For low-calorie diets, unsweetened almond milk has an edge simply because it’s lower in calories. For satiety, soy milk’s higher protein content keeps you feeling fuller longer.
Cooking and Coffee
Soy milk’s higher protein content gives it a structural advantage in the kitchen. Protein is what allows milk to froth, thicken sauces, and hold up under heat. Soy milk froths more reliably in espresso drinks and works better in baking recipes that depend on structure, like muffins or pancakes. Almond milk is thinner and can separate or curdle when added to hot coffee, especially acidic blends, though “barista” formulations with added stabilizers reduce this problem.
Almond milk adds a subtle nutty sweetness that works well in smoothies, cereal, and lighter recipes. Soy milk has a more neutral, slightly beany flavor that blends into savory dishes without competing.
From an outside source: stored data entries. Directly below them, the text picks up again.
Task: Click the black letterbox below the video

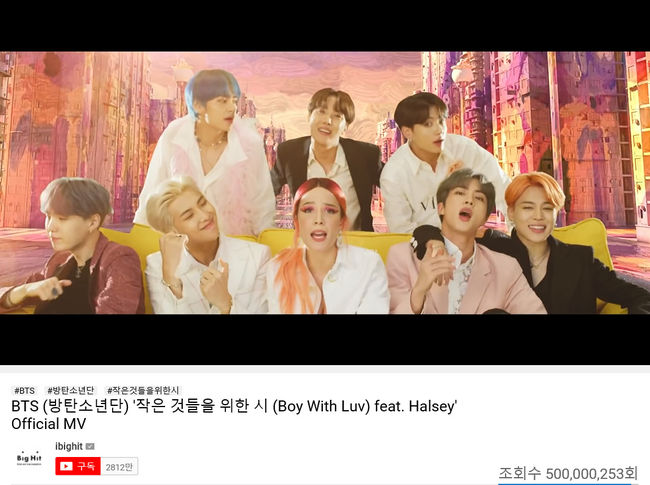Action: coord(325,339)
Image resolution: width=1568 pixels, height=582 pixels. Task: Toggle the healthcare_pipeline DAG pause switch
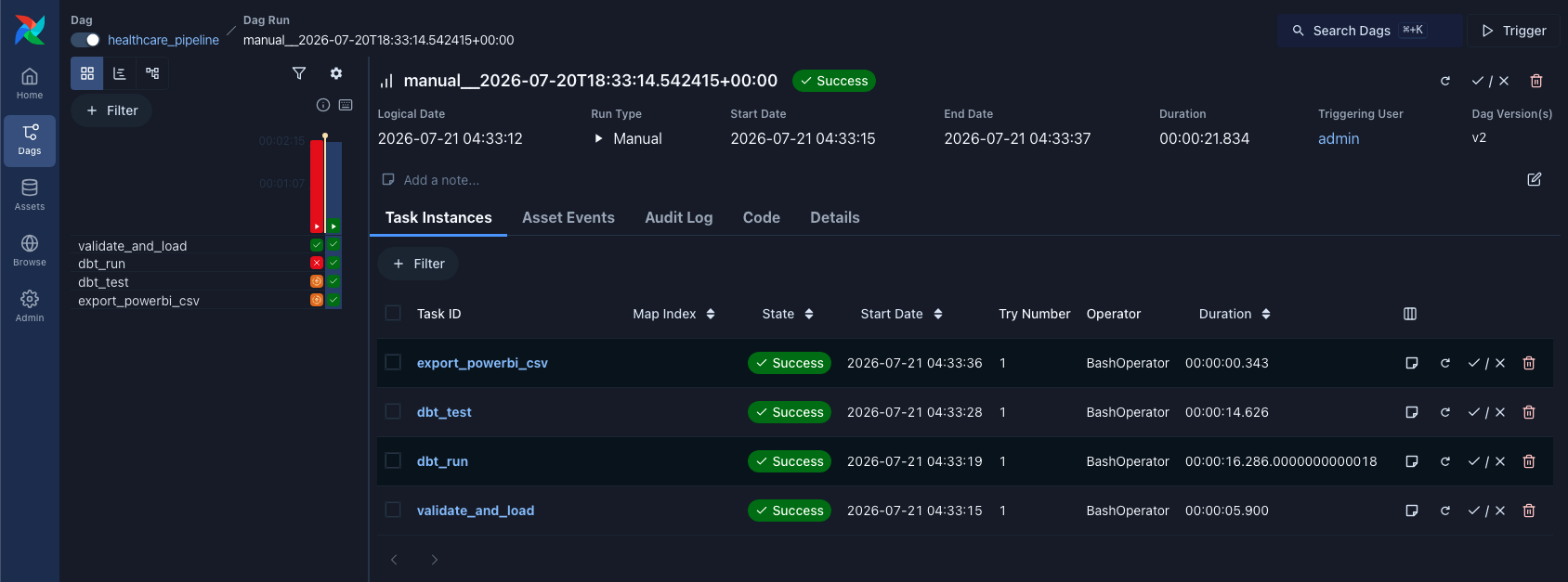85,40
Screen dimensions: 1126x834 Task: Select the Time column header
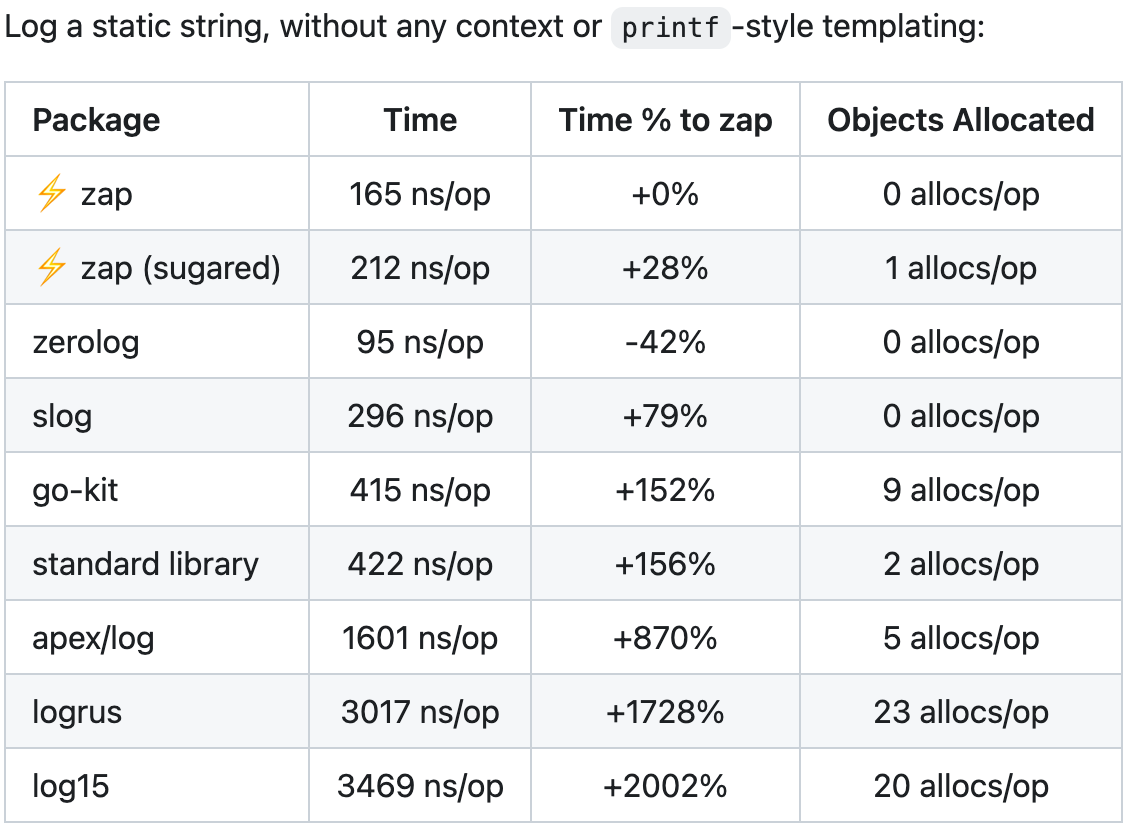[x=420, y=119]
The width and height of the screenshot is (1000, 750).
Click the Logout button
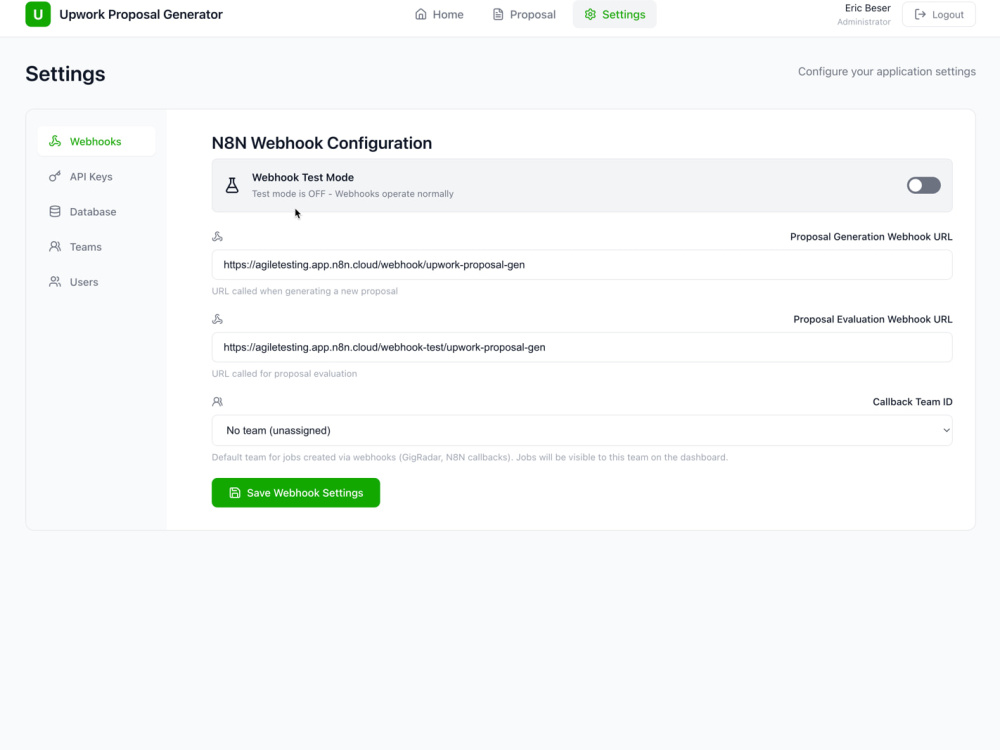click(939, 14)

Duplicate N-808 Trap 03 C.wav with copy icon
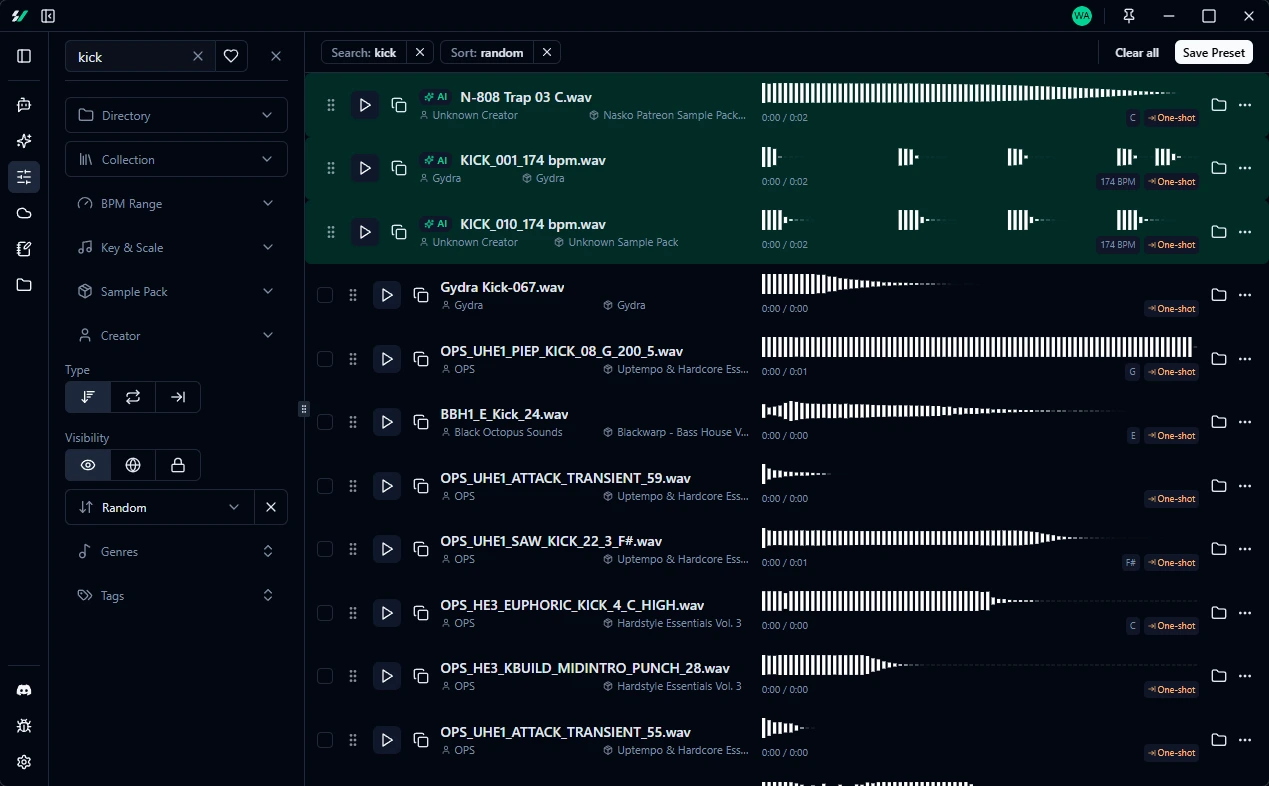point(398,104)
Allergies and Who Should Avoid Each
Soy is one of the eight major food allergens. Tree nuts, the category almonds belong to, are another. Both allergies are common enough that these milks are clearly labeled. If you have a soy allergy, almond milk is a safe alternative (assuming no tree nut allergy), and vice versa. Some newer almond and nut milks now include added pea protein to boost their protein content, which is worth checking if you have additional food sensitivities.
Environmental Footprint
Almond milk consistently requires more water to produce than soy milk. Some studies have measured almond milk’s water use at over 6,000 liters per liter of finished product, far exceeding soy milk and most other plant-based alternatives. This is largely because almonds themselves are a water-intensive crop, predominantly grown in drought-prone regions like California. Soy milk’s water footprint is substantially lower, making it the more sustainable choice if water use is a concern for you.
Which One to Choose
Your best pick depends on what you’re optimizing for. If you want a protein-rich dairy substitute that performs well in cooking and coffee, soy milk is the stronger option. It’s the closest nutritional match to cow’s milk among all plant-based alternatives. If you want something light, low-calorie, and mildly flavored for cereal or smoothies, and you’re getting your protein elsewhere, almond milk works well. Neither is unhealthy, but they solve different problems.